Moving all archived steps to archive/steps folder would make it easy to exclude that folder from search, linting or refactoring.

Another, more aggressive option, would be to start deleting datasets. I know it's controversial, but it lowers maintenance burden and makes refactoring much easier. I think it'd be fine because:

  1. Old datasets versions still exist in the catalog and can be downloaded from there in case someone wants to compare data
  2. If you want to compare code, you can just go back in git history
  3. We can keep code of the latest two versions (one could be archived). Do you think it's likely to look more than one version back?

This is especially relevant due to upcoming metadata changes. What do you think @pabloarosado @lucasrodes (maybe @danyx23 )?

danyx23 commented 1 year ago

What do you think of keeping a tombstone with the git sha around in the directory? I.e. the directory would still exist but only consist of a tombstone text file with the last git sha where this directory still contained content (i.e. HEAD~1). Maybe additionally it could also contain a readme that explains this and says where in the catalog to find this data or something like that.

This would make it easier to find this code in the future if you still need it but otherwise leave us with a much cleaner git repo. Thoughts?

Marigold commented 1 year ago

That would work too. Anything to have less files to maintain :). We could also store git sha in the catalog (dataframe) that would make it easy to find.

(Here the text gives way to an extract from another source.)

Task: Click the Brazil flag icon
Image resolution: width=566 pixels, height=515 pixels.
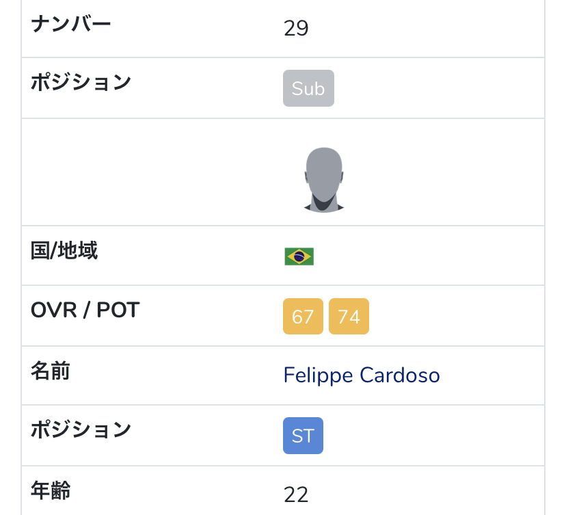Action: pyautogui.click(x=299, y=256)
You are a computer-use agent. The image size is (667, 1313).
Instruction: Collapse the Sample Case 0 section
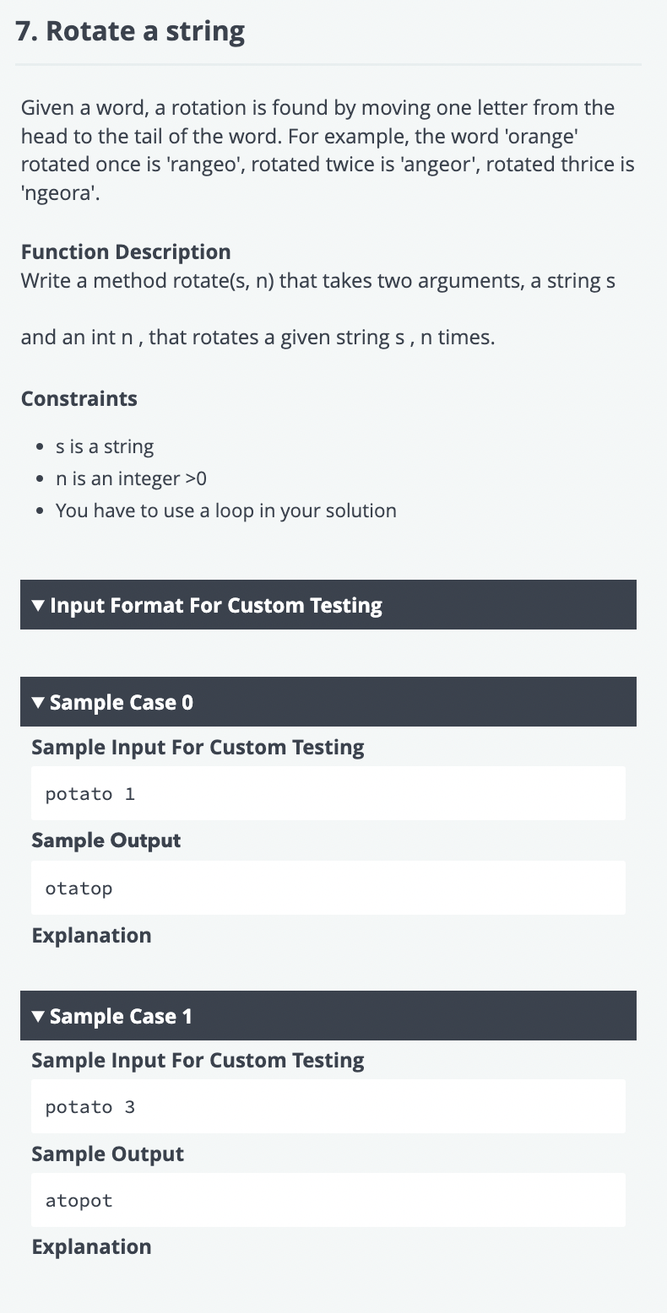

larsyencken commented 1 year ago

On tombstones

I really like the idea of a tombstone. Instead of tombstones everywhere though, I think we should keep one central list of them, and have a command archive-steps you can run (which dry-runs unless you say --really) which will archive a dataset and the subtree that depends on it, with appropriate pre-flight checks in the db.

On state

I'd prefer to avoid creating a stateful catalog where we have ghost data but no recipes in it. The whole system has been designed to be a straightforward function of inputs, and the catalog is meant to be throwaway, which is a really simplifying property. If we remove a dataset, we should remove it from the catalog too.

On archiving

We do in fact keep an archive of the catalog at every git sha on the master branch, that's https://github.com/owid/data-catalog. It links every catalog snapshot back to the sha that built it. And likewise there is a git-note on every etl commit linking back to the snapshot that contains that data. That's a pretty strong starting place for archiving data.

If we wanted to get more user friendly for the public or for automation, we could leave a trail of snapshots every month/quarter in S3 in a public bucket.

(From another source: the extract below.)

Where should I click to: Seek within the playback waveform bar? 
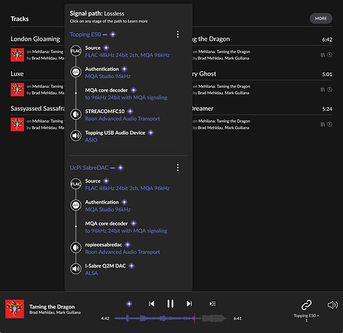pos(170,318)

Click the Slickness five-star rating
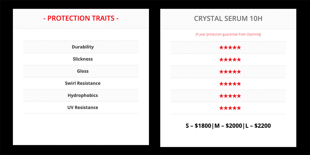tap(230, 60)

pabloarosado commented 1 year ago

Having old versions of datasets is one of the things I value the most about the ETL. And by that, I mean having access both to the data and to the code that generated it. I very often load old and new versions to check if some weirdness in the data is new or was there already. For example, people often ask what happened to a particular country or a specific indicator that used to be there and now is not. Currently, we are "archiving steps" because we are constantly changing things. But going ahead hopefully we'll reach a more stable state, and then I'd really appreciate keeping all versions (maybe not strictly all, sometimes there are, as Mojmir mentioned, versions with very minor changes). I know that "everything is in git" but my intuition is that when you start going back and forth on git versions, it becomes messy to build recipes, and to be able to compare versions properly. If we figure out a feasible way to do so, great, but otherwise, I find it a big loss if we need to archive old steps by construction.

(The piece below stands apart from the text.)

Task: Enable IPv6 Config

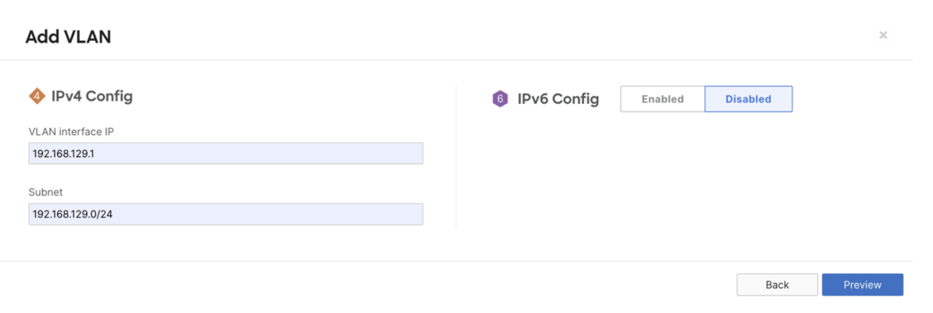Action: (662, 99)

Marigold commented 1 year ago

@larsyencken we've recently stopped pruning old datasets in S3 catalog. We ran into some issue with explorers where we accidentally deleted the old version and the explorer stopped working. So we thought it'd be safer to keep them in the catalog. (I don't have an opinion on whether that's good or bad)

Marigold commented 1 year ago

I'd be happy with moving code of all archived steps to an /archive folder (with help of the archive-steps command).